▶ _TASK DETAILS_: Can you reproduce word for word the MPLA-SM* product text, starting with "Solubility: 1 mg/ml in" and going on through "water (NaCl 0.9%)"?

MPLA-SM* is more potent than MPLA-SM at inducing a dose-dependent response in HEK-Blue™ hTLR4 cells. The cells were incubated with increasing concentrations of two preparations of S. minnesota monophosphoryl lipid A, MPLA-SM and MPLA-SM*. After overnight incubation in HEK-Blue™ detection medium, a SEAP detection growth medium, the activation of human (h)TLR4 was assessed by determining the presence of SEAP in the supernatant. Data are expressed as optical density at 630 nm (±SEM).

Specifications

Species: Salmonella enterica serovar minnesota mutant R595

Description: TLR4 agonist VacciGrade™

Polarization of adaptive immune response: Th1 response

Working concentration: 2- 20 μg/mouse

Appearance: Clear lipidic film

Solubility: 1 mg/ml in DMSO

Quality control:

• Sterility guaranteed
• Biological activity has been tested using HEK-Blue™ hTLR4 cells
• The presence of other bacterial components (e.g. lipoproteins) is controlled using HEK-Blue™ TLR2 cells

Contents

MPLA-SM* VacciGrade™ is provided as a clear, lyophilized lipidic film.

• 1 mg of lyophilized MPLA-SM* VacciGrade™
• 10 ml sterile endotoxin-free physiological water (NaCl 0.9%)

 The product is shipped at room temperature.

 Store at -20°C. Upon resuspension, prepare aliquots and store them at -20°C. 

 The product is stable for 1 year when properly stored upon receipt, and for 6 months when properly stored upon resuspension.

 Avoid repeated freeze-thaw cycles.

VacciGrade™

VacciGrade™ is a high-quality pre-clinical grade. VacciGrade™ products are filter-sterilized (0.2 µm) and filled under strict aseptic conditions in a clean room*. The absence of bacterial contamination is assessed by a sterility test using a pharmacopeia-derived assay. The level of bacterial contaminants (endotoxins and lipoproteins) in each lot is verified using a LAL assay and/or a TLR2 and TLR4 reporter assay.
*Except for LPS VacciGrade™, which is prepared in a laminar flow hood dedicated to LPS.

Details

Monophosphoryl Lipid A (MPLA) is a natural compound extracted from the LPS component of the cell wall of Gram-negative bacteria. LPS is a potent activator of the immune system. Its recognition by TLR4 leads to NF-κB and IRF activation and the production of proinflammatory cytokines and interferons, respectively [1]. Thus, LPS features many characteristics needed for an effective vaccine adjuvant. However, large uncontrolled amounts of LPS are extremely toxic and can cause devastating diseases [2].

(Stored records)
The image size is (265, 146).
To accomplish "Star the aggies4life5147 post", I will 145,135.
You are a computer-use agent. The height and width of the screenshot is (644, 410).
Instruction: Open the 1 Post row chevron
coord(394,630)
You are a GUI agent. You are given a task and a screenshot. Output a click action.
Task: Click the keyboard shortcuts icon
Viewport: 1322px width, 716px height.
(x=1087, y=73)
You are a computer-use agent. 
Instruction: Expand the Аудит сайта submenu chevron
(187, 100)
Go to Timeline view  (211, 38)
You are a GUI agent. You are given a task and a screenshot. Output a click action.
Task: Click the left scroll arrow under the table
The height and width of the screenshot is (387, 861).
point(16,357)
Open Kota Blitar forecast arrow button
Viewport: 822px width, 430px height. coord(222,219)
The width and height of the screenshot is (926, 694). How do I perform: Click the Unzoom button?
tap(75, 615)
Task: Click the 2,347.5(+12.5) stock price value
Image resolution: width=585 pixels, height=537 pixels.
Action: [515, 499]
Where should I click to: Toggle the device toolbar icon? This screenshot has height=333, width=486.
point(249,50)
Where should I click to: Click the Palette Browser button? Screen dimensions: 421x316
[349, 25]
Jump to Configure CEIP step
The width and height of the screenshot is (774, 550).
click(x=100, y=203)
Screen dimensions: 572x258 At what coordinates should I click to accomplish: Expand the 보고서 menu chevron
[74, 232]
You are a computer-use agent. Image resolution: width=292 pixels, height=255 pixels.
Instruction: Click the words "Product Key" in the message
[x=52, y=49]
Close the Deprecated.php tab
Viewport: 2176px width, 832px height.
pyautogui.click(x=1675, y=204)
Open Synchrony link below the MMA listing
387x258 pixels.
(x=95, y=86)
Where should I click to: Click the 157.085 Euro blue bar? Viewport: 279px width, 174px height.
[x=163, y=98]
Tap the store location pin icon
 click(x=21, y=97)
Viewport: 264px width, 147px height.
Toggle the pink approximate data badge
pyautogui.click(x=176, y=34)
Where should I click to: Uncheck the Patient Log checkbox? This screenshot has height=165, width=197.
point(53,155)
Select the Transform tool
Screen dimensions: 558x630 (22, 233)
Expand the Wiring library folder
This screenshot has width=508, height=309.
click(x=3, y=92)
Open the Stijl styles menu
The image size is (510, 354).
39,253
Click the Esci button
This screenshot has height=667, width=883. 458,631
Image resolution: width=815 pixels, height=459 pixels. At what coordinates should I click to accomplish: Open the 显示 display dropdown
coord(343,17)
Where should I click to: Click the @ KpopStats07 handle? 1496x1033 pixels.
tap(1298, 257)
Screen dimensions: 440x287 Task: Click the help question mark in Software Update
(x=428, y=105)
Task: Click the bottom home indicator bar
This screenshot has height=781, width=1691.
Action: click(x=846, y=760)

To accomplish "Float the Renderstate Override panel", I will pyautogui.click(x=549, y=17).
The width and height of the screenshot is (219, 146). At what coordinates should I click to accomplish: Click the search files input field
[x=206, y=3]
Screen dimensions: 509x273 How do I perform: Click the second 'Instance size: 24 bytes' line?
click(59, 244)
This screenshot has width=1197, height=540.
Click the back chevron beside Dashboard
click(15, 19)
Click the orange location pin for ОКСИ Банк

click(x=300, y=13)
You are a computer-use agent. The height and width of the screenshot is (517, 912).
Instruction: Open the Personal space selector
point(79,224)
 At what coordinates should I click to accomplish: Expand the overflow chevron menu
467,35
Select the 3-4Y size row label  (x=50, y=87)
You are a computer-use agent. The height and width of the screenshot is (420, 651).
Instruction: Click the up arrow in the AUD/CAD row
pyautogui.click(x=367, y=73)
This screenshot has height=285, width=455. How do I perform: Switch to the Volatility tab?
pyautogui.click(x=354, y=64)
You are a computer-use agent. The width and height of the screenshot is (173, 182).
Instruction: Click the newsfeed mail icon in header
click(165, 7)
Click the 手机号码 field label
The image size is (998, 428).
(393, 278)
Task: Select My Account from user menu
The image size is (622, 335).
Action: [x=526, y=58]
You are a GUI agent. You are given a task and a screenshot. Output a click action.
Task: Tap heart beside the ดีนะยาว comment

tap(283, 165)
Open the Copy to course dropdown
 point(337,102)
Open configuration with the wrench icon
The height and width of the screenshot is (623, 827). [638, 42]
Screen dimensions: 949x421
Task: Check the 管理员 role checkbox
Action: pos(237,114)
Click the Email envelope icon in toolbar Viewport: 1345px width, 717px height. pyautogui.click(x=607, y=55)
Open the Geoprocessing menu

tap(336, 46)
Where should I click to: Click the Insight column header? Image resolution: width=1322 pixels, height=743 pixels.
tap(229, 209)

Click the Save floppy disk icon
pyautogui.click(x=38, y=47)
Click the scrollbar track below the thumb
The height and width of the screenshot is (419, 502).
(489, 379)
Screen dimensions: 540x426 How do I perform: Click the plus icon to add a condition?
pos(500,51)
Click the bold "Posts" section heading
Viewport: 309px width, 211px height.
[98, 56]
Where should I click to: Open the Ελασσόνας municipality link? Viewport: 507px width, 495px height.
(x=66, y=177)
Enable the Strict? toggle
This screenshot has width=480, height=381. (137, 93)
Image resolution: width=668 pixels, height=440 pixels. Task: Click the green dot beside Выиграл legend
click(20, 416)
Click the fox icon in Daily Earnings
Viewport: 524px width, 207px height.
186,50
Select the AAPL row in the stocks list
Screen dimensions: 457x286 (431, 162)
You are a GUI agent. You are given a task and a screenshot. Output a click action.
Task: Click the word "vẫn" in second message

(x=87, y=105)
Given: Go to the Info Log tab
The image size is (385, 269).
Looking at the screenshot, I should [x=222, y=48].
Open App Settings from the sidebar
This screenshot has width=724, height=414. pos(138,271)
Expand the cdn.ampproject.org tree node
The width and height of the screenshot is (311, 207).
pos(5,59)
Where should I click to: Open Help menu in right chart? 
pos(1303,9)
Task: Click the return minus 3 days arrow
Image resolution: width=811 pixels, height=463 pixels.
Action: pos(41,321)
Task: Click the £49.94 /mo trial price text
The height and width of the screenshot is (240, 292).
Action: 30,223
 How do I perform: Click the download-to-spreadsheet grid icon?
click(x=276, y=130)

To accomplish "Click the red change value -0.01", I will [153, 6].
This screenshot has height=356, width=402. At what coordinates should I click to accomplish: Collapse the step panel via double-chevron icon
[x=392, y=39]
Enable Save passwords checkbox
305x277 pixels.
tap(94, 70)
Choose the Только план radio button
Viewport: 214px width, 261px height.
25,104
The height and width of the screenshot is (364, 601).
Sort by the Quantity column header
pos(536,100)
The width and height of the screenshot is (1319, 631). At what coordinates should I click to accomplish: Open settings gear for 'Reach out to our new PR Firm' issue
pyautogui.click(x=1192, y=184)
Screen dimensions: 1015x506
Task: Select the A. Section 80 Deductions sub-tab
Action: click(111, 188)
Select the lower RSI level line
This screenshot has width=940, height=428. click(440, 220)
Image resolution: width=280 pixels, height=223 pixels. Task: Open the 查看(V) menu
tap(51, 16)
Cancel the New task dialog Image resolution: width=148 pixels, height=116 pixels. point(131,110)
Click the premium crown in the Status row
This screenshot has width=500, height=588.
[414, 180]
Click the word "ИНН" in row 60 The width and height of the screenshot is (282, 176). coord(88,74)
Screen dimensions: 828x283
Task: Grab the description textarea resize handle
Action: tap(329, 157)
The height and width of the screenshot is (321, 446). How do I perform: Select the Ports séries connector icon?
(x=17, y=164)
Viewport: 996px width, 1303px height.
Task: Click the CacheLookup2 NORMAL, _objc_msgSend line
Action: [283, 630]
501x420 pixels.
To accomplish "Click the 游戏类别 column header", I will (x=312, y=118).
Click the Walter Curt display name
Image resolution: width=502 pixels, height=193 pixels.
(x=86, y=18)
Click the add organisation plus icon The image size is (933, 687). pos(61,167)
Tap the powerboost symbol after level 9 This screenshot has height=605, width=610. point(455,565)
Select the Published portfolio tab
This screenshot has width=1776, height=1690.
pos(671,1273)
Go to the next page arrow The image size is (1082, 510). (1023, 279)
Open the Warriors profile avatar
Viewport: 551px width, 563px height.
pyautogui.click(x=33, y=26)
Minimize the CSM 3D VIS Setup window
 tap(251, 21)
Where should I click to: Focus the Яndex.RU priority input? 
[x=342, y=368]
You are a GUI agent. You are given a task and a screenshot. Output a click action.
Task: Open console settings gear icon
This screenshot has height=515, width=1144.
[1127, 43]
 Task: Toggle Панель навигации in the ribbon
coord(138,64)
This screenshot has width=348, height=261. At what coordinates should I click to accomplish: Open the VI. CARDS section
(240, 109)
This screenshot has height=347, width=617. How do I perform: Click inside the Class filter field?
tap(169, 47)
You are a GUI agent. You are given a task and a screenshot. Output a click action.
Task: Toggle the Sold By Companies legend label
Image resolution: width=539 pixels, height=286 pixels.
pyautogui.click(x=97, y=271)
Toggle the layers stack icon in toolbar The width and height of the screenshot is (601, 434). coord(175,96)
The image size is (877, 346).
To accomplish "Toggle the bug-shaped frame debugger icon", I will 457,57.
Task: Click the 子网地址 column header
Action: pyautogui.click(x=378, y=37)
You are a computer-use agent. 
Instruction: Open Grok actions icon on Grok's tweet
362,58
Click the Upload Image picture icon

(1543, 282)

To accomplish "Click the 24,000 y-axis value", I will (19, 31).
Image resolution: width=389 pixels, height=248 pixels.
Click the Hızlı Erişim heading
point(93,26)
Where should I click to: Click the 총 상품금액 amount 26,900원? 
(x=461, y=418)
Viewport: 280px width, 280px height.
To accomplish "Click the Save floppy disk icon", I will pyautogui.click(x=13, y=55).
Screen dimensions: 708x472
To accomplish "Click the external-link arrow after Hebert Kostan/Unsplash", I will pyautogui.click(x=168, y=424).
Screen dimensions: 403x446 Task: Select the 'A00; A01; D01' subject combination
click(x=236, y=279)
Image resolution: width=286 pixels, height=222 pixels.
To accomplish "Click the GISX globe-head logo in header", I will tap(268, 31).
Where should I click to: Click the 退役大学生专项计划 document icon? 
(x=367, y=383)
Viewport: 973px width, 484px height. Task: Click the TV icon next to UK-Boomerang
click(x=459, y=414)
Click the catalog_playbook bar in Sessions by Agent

▶ _EXERCISE RESPONSE_:
Solubility: 1 mg/ml in DMSO

Quality control:

• Sterility guaranteed
• Biological activity has been tested using HEK-Blue™ hTLR4 cells
• The presence of other bacterial components (e.g. lipoproteins) is controlled using HEK-Blue™ TLR2 cells

Contents

MPLA-SM* VacciGrade™ is provided as a clear, lyophilized lipidic film.

• 1 mg of lyophilized MPLA-SM* VacciGrade™
• 10 ml sterile endotoxin-free physiological water (NaCl 0.9%)